Tory infighting over Rishi Sunak’s beleaguered Rwanda plan descended into civil war overnight as a former deputy prime minister compared Suella Braverman to Vladimir Putin.
Damian Green, deputy PM under Theresa May, said the sacked home secretary wanted to do “what Putin and Xi Jinping do” in her latest bid to ensure deportation flights to Rwanda can take off.
Ms Braverman, sacked by Mr Sunak on Monday, said the prime minister’s plan to salvage the Rwanda scheme is unlikely to see asylum seekers deported to the country before the next election.
Mr Sunak, hours after the Supreme Court ruled the deportation scheme unlawful, said he would bring in emergency laws to deem Rwanda a safe country for asylum seekers and sign a new treaty with the country to address the court’s concerns.
But Ms Braverman said his two-part plan would likely get bogged down in both domestic and European courts as she proposed introducing legislation that “excludes all avenues of legal challenge”.
In an article for The Daily Telegraph, Ms Braverman said a “solution” to the challenge of stopping migrants crossing the English Channel “demands of the Government an end to self-deception and spin”.
“There must be no more magical thinking,” she added. “Tinkering with a failed plan will not stop the boats.”
Ms Braverman argued that “amending our agreement with Rwanda and converting it into a treaty, even with explicit obligations on non-refoulement, will not solve the fundamental issue”.
Instead, she said ministers should address concerns raised by the five senior judges about Rwanda’s asylum and legal system by “embedding UK observers and independent reviewers of asylum decisions”.
New legislation should be laid in Westminster to “exclude all avenues of legal challenge” so that international obligations, such as the Human Rights Act and the European Convention on Human Rights (ECHR), are “disapplied by way of clear ‘notwithstanding clauses’”, she said.
Ms Braverman called Parliament sit over Christmas to rush the new law through and warned a new treaty with Rwanda would “still require going back through the courts”, which could take at least a year.

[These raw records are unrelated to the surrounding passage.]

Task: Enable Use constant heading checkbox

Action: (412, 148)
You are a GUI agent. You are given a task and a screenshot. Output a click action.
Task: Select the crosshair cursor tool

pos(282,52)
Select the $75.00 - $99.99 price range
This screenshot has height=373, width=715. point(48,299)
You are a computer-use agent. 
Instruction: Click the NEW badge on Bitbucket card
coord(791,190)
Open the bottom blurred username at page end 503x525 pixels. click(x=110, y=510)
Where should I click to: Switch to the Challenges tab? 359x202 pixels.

Even a victory in domestic courts would only mean the “saga would simply relocate to Strasbourg where the European court would take its time deciding if it liked our laws”, she said.

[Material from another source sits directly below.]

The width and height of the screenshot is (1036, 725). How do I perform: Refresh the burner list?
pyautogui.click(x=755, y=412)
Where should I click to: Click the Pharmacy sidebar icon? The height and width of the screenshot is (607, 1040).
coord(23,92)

“That is why the plan outlined by the PM will not yield flights to Rwanda before an election if Plan B is simply a tweaked version of the failed Plan A,” Ms Braverman added.

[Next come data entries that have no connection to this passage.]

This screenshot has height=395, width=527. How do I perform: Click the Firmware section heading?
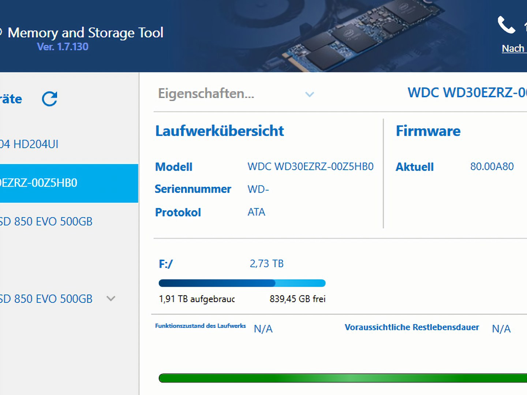pyautogui.click(x=428, y=131)
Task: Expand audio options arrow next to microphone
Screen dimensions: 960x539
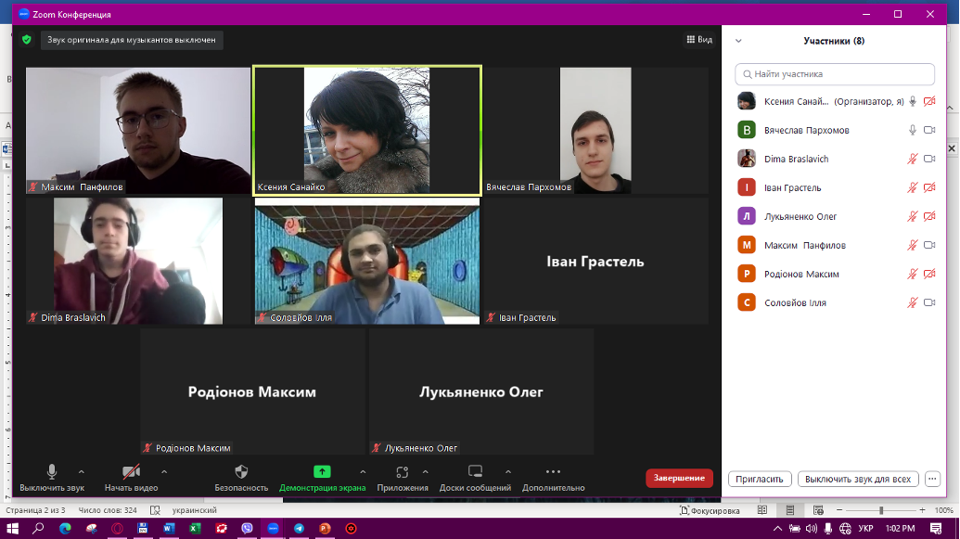Action: (x=82, y=471)
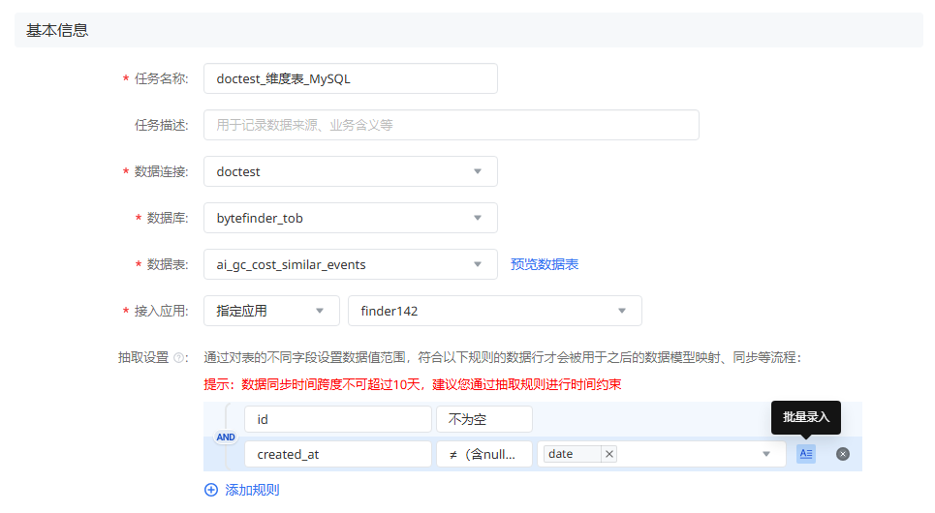This screenshot has height=513, width=935.
Task: Open the 数据表 ai_gc_cost_similar_events dropdown
Action: (x=350, y=264)
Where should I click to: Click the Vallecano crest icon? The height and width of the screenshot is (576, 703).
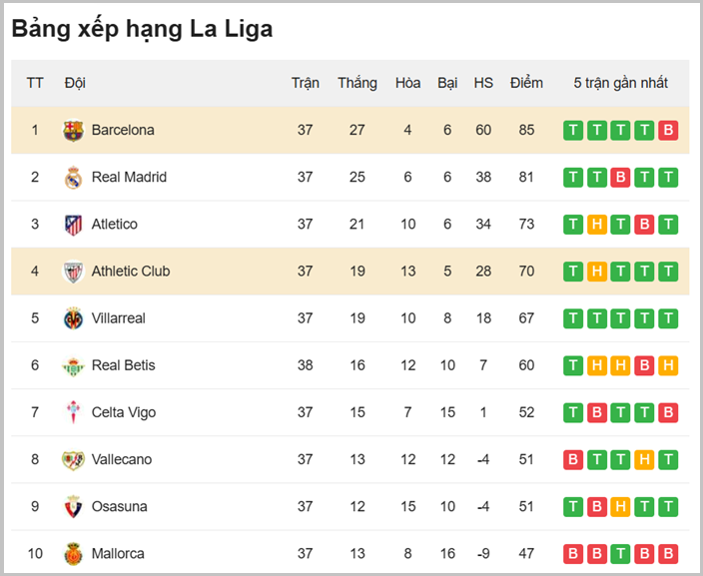tap(73, 459)
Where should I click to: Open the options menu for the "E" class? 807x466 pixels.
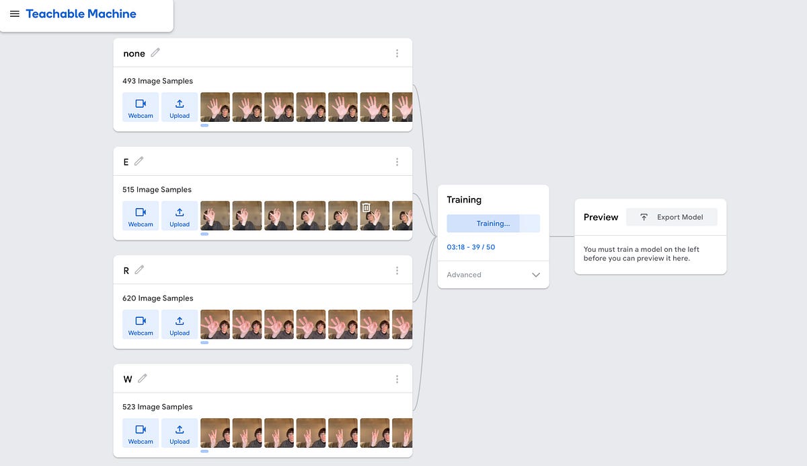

Her proposals were slammed by legal experts and Tory colleagues as the split in the Conservative Party over the Rwanda plan grows.
Mr Green, chairman of the One Nation group of moderate Tory MPs, said Ms Braverman’s suggestion Britain disregards international law is “the most unconservative statement I have ever heard from a Conservative politician”.
He said: “Giving the state the explicit power to override every legal constraint is what Putin and Xi do. We absolutely cannot go there.”
And the former head of the government legal department slammed Ms Braverman’s proposals.
Jonathan Jones KC said: “For the sake of putting (at most) a few hundred people on a plane to a place recently found to be unsafe by our highest court [not a foreign court]: She wants the UK to breach every relevant international treaty on torture, mis-treatment, detention or fair process.”
Mr Sunak’s response to the Supreme Court judgment on Wednesday saw him announce that his administration plans to lay down emergency legislation to have Parliament deem Rwanda a “safe” country.
He also intends to broker a new legally binding treaty on top of the £140 million deal already struck with Kigali to take migrants arriving in Britain via small boats.
The yet-to-be-published treaty with Rwanda is expected to attempt to address the Supreme Court’s concerns around refoulement – the potential for refugees whose applications for asylum are rejected by Kigali to be sent back to the country they are fleeing from.